(Entries on locating words and elements)
##############################
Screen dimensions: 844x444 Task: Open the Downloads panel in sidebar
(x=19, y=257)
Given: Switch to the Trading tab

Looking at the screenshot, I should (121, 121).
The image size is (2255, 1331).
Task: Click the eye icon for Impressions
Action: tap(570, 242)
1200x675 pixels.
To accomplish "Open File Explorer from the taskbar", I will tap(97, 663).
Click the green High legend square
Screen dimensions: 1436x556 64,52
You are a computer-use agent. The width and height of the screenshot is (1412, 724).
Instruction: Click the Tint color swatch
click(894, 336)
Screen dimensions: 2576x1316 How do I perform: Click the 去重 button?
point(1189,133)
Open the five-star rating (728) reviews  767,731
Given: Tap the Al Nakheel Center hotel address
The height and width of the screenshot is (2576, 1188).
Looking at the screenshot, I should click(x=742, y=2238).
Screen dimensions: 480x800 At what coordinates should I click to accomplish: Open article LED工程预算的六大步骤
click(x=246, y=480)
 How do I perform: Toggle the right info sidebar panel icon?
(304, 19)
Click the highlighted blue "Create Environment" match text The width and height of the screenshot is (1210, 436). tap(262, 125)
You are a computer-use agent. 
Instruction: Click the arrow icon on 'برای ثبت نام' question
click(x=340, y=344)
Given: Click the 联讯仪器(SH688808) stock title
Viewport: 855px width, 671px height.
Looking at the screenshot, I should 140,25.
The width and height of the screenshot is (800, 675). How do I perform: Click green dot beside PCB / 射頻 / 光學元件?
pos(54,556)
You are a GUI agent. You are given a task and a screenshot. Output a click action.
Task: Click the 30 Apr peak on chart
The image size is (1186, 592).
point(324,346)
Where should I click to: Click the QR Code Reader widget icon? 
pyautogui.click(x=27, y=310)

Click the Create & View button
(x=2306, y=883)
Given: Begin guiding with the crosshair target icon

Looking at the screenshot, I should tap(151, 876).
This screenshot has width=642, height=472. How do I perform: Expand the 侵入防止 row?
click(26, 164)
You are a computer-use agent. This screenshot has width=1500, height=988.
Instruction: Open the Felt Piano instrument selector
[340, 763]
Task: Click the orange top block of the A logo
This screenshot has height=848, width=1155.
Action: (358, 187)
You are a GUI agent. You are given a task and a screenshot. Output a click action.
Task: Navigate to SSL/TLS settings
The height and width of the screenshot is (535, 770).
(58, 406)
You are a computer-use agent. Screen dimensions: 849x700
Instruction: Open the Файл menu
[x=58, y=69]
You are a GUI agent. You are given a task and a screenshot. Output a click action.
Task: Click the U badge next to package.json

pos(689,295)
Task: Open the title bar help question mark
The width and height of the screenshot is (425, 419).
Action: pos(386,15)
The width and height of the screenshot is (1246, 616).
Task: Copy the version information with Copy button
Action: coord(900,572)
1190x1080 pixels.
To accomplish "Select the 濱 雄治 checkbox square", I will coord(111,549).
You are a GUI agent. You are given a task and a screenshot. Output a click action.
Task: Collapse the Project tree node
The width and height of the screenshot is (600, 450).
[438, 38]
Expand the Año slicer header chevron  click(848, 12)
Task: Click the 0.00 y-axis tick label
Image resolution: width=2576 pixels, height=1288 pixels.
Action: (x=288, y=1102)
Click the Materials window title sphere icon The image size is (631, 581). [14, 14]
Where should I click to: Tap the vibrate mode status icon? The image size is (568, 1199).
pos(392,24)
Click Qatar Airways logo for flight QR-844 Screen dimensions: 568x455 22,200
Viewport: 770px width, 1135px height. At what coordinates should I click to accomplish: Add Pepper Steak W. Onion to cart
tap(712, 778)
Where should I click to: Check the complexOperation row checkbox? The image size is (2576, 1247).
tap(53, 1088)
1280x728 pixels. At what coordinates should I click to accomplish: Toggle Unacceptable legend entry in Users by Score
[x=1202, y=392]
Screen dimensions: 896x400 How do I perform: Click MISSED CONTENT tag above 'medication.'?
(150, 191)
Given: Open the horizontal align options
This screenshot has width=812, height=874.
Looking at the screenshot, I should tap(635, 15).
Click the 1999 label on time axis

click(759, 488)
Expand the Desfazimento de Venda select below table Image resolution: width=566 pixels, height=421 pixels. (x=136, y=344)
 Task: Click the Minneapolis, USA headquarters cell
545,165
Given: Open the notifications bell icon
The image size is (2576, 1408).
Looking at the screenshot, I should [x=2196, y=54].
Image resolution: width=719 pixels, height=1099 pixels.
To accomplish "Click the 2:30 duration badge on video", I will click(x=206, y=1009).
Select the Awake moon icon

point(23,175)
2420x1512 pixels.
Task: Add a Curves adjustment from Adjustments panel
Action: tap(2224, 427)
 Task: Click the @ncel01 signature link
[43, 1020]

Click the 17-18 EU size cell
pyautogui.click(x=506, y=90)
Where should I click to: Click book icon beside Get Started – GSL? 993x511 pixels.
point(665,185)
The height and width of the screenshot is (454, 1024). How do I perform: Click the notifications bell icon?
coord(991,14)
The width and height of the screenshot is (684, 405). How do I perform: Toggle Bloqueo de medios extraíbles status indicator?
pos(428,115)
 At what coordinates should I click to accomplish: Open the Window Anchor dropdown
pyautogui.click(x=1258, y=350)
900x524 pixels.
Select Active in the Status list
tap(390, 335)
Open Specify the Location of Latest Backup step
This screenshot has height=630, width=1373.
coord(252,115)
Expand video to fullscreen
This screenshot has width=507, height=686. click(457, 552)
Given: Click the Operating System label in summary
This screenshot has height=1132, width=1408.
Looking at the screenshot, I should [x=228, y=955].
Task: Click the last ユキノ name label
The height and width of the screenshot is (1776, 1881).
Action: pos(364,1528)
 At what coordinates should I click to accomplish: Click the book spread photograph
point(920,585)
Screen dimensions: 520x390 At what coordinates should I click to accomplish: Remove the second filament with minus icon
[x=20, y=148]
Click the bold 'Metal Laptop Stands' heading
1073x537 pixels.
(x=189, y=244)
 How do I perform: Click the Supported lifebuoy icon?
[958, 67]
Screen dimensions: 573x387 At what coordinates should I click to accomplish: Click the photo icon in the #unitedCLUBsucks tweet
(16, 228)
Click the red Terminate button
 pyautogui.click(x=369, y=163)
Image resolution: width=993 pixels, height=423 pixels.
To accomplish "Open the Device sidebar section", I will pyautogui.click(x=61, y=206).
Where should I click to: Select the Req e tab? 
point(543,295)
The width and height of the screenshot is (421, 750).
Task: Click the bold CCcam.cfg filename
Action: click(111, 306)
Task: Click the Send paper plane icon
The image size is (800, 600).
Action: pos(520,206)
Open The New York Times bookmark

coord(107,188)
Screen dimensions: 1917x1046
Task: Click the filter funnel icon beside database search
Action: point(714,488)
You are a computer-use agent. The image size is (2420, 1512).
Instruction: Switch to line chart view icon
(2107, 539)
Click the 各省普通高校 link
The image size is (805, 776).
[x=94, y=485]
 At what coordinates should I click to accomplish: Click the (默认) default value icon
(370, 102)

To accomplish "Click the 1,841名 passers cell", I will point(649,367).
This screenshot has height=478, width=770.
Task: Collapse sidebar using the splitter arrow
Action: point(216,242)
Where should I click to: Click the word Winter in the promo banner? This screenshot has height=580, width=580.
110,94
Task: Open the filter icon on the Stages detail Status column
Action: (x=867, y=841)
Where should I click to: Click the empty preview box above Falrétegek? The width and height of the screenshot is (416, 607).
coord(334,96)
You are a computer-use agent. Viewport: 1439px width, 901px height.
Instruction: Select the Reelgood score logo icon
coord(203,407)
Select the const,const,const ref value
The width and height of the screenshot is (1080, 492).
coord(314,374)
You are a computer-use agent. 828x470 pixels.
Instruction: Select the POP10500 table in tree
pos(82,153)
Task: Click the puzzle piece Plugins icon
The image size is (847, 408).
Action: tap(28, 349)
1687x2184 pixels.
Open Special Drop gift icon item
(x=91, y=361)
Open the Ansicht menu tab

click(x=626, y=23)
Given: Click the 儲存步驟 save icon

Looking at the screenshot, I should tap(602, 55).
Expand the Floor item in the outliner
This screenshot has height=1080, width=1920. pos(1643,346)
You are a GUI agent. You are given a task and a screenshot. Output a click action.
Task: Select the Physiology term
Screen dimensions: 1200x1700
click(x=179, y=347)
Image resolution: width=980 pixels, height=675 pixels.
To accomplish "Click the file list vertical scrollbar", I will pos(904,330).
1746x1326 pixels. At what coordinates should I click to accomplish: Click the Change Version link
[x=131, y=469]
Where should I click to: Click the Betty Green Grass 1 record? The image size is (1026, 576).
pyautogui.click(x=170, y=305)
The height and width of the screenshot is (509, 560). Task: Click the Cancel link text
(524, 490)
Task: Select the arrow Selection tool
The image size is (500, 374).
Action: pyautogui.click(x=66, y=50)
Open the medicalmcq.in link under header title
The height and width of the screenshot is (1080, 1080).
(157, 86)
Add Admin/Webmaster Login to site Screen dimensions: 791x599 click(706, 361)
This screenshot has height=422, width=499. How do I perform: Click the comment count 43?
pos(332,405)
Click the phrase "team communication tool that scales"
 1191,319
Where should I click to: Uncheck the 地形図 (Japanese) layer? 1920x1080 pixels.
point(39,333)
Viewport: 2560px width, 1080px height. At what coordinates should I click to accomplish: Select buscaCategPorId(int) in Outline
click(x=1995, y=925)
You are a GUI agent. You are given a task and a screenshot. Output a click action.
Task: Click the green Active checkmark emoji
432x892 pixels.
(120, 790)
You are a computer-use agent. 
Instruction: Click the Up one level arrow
##############################
• _EXERCISE DETAILS_
Rescale the items that begin at the line containing "Select the const,const,const ref value" and end after the line containing "pos(82,153)". Reproduce every line, requests included, multiplying each coordinate in the answers by 2.55 and rounding to whole numbers, with halves rounded up.

• _IN RESPONSE_
Select the const,const,const ref value
The width and height of the screenshot is (1080, 492).
coord(801,954)
You are a computer-use agent. 828x470 pixels.
Instruction: Select the POP10500 table in tree
pos(209,390)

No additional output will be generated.